Inheritance and the forum hierarchy

Sue wrote an earlier post about Webcrossing's object-oriented database, and the built-in objects that support forums. Objects representing folders, discussions, and messages descend from the parent Stored, and they inherit properties and methods from it that describe each object and its content and make manipulation easy.

There's another kind of inheritance available to you, one that depends on how you decide to structure your forum hierarchy. Every node you create, whether a folder, or a discussion, or an object you prototype yourself, has a parent in the forum hierarchy, analogous to the directory structure on a hard drive. You can define custom properties for any individual node. And then it's trivial for the node's descendents to access those properties.

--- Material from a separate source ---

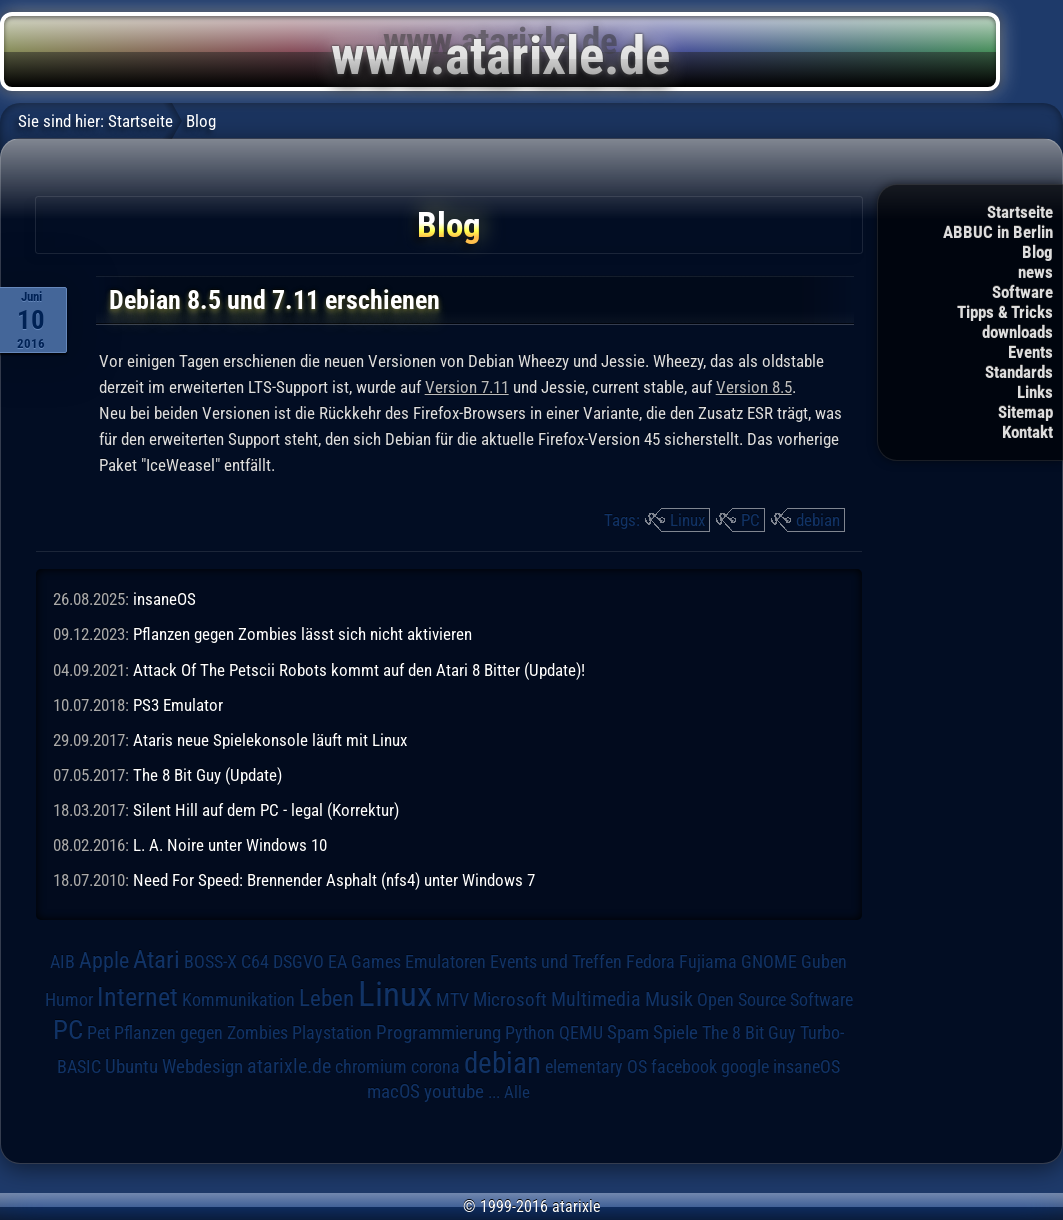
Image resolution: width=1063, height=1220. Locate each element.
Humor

Using Webcrossing's server-side javascript you could, for example, associate a folder with an external url, just by naming the property and setting it to a value:

myNode.externalUrl = 'http://www.someotherplace.com/somewhere';

Using Webcrossing's hierarchy support, that property is now available to any child of the node without looping. The special global function $() makes this possible. $() first looks for a method at the current location. If not found, it looks for a property at the current location. If not found, it checks the immediate parent location for a method, and if not found, a property. If neither are found, it checks the next-higher parent, etc. For example,

$( 'nodeBanner' )

will show the banner for the current node, if one is defined. If not, the function looks at the parent, then the parent's parent, and so on until it finds a node for which the property is defined, or it reaches the root of the site. As this example suggests, this works with built-in properties and methods as well as those you have defined yourself.

You can also call the function on a specific node, rather than the current location:

someplaceElse.$( 'someProperty' )

Built-in support for a hierarchical forum, custom properties and methods that are defined by reference, and the $() function all work together to unlock the power of Webcrossing in your scripting.